The following information was received from the State of
Minnesota via email:
The planned/prescribed dose that was to be delivered to a patient's tumor volume was 400cGy (4Gy) on this fraction. Due to medical event, [approximately] 0cGy (0Gy) was delivered to the tumor volume during HDR treatment fraction #2 of 6. The prescribed fraction dose of 400cGy (4Gy) was unintentionally delivered 5.4cm superiorly to the tumor volume in the patient's small bowel/external bladder wall region.
The HDR remote afterloader at Abbott-Northwestern being used/in use during this patient's treatment is a Nucletron/Elekta V2 mHDR, serial number 31823; mHDR Ir-192 source #D36E-6829. The Ir-192 source activity at time of above medical event was 6.407 Ci.

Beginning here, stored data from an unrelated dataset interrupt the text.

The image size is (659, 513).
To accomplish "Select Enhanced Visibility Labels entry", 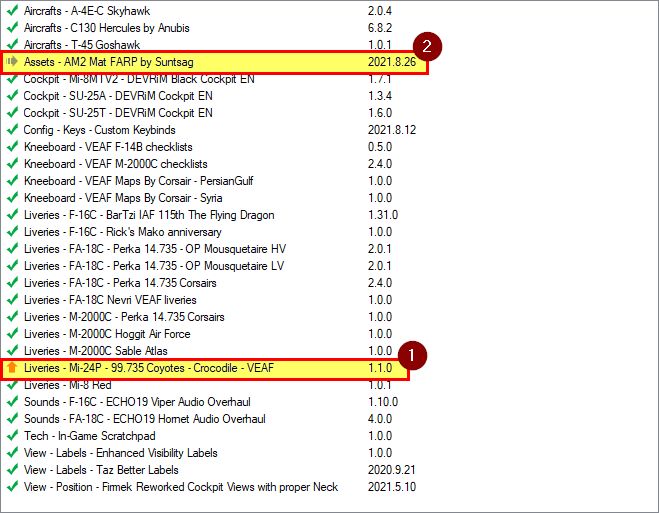I will click(121, 453).
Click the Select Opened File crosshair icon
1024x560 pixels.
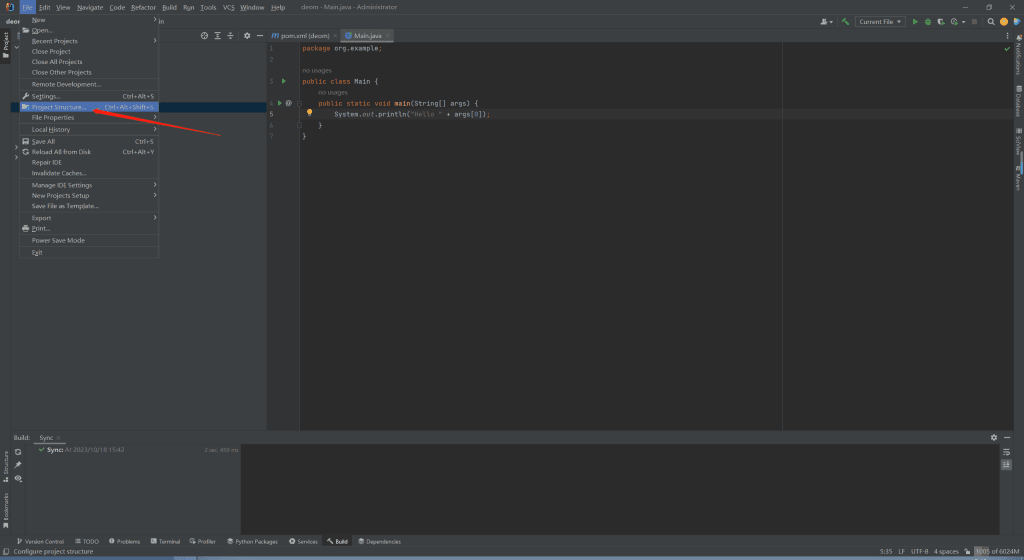tap(204, 35)
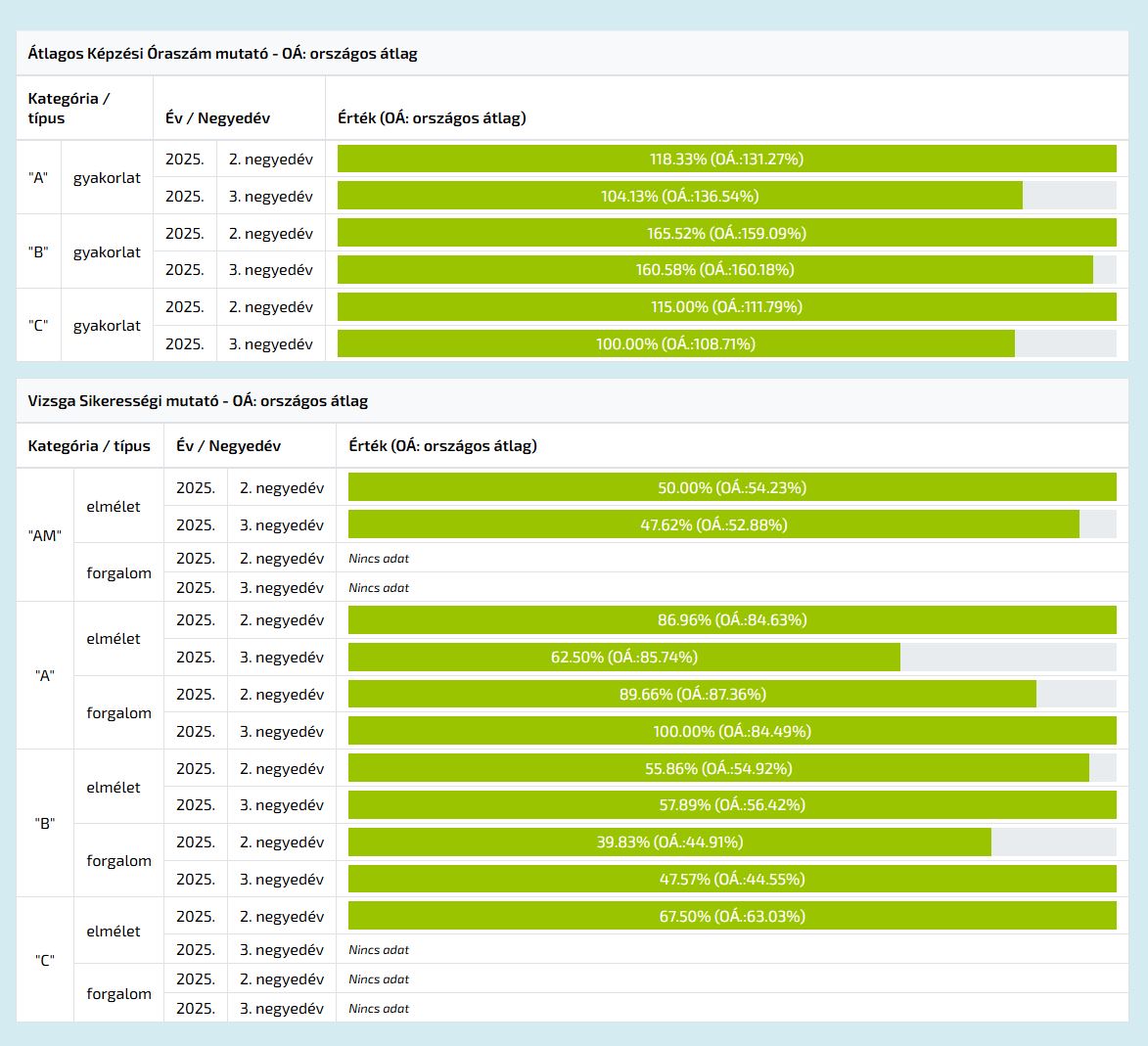Click 'Év / Negyedév' header in the exam table

[228, 446]
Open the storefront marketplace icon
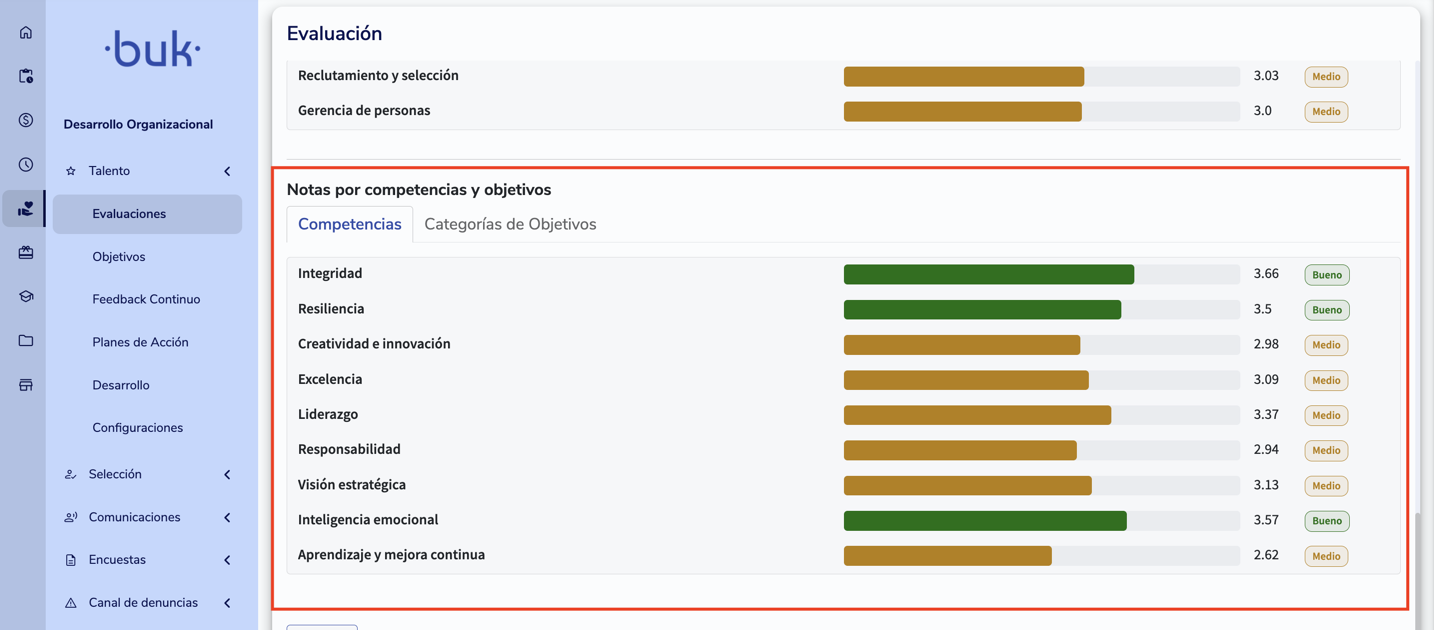Screen dimensions: 1434x630 click(x=26, y=385)
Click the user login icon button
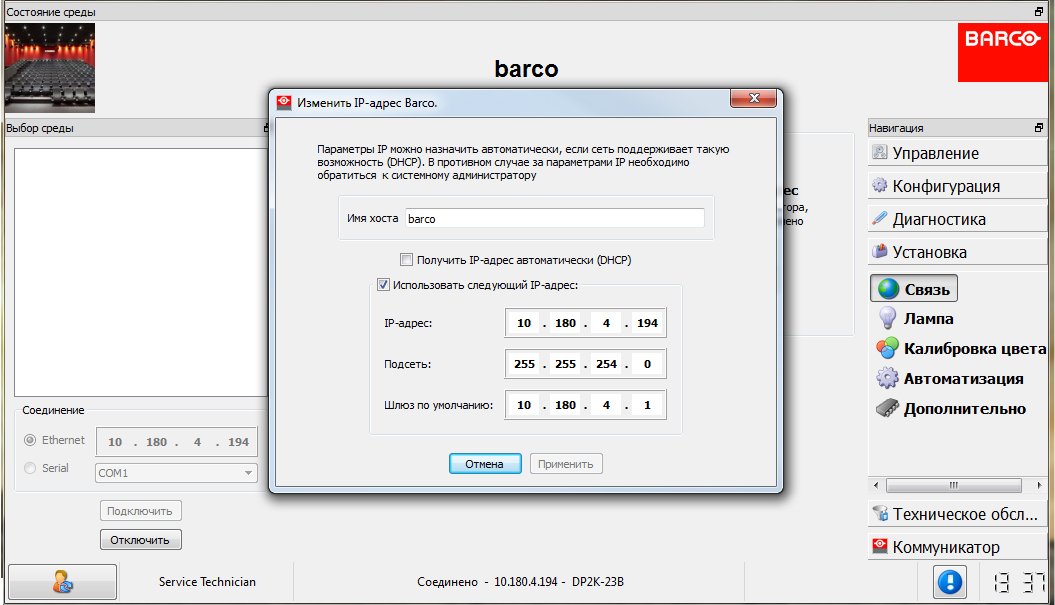 [x=62, y=582]
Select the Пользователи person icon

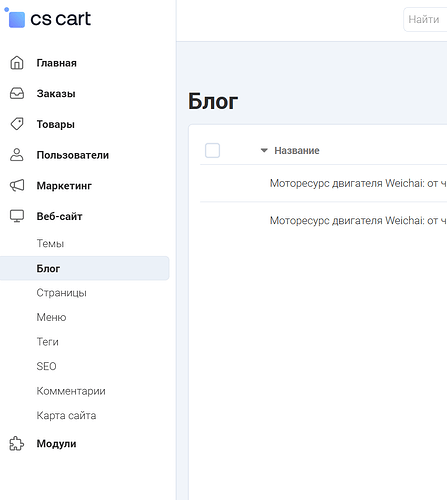click(x=17, y=155)
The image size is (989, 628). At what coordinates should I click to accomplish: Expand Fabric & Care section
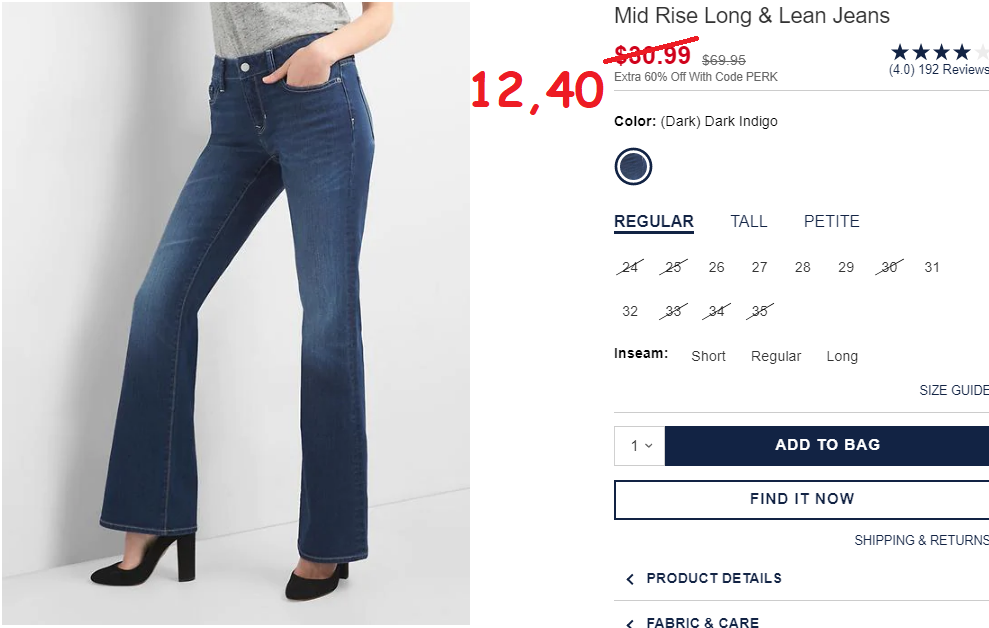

Abbott-Northwestern Radiation Oncology is actively investigating the cause of the above medical event, corrective action(s) to implement to prevent such an event from happening in the future, and any medical follow-up/expected implications to the patient from the above medical event. These items will be detailed in Abbott-Northwestern's full written report to be submitted within 15 days of discovery.
MDH [Minnesota Department of Health] will submit more information as it becomes available.
A Medical Event may indicate potential problems in a medical facility's use of radioactive materials. It does not necessarily result in harm to the patient.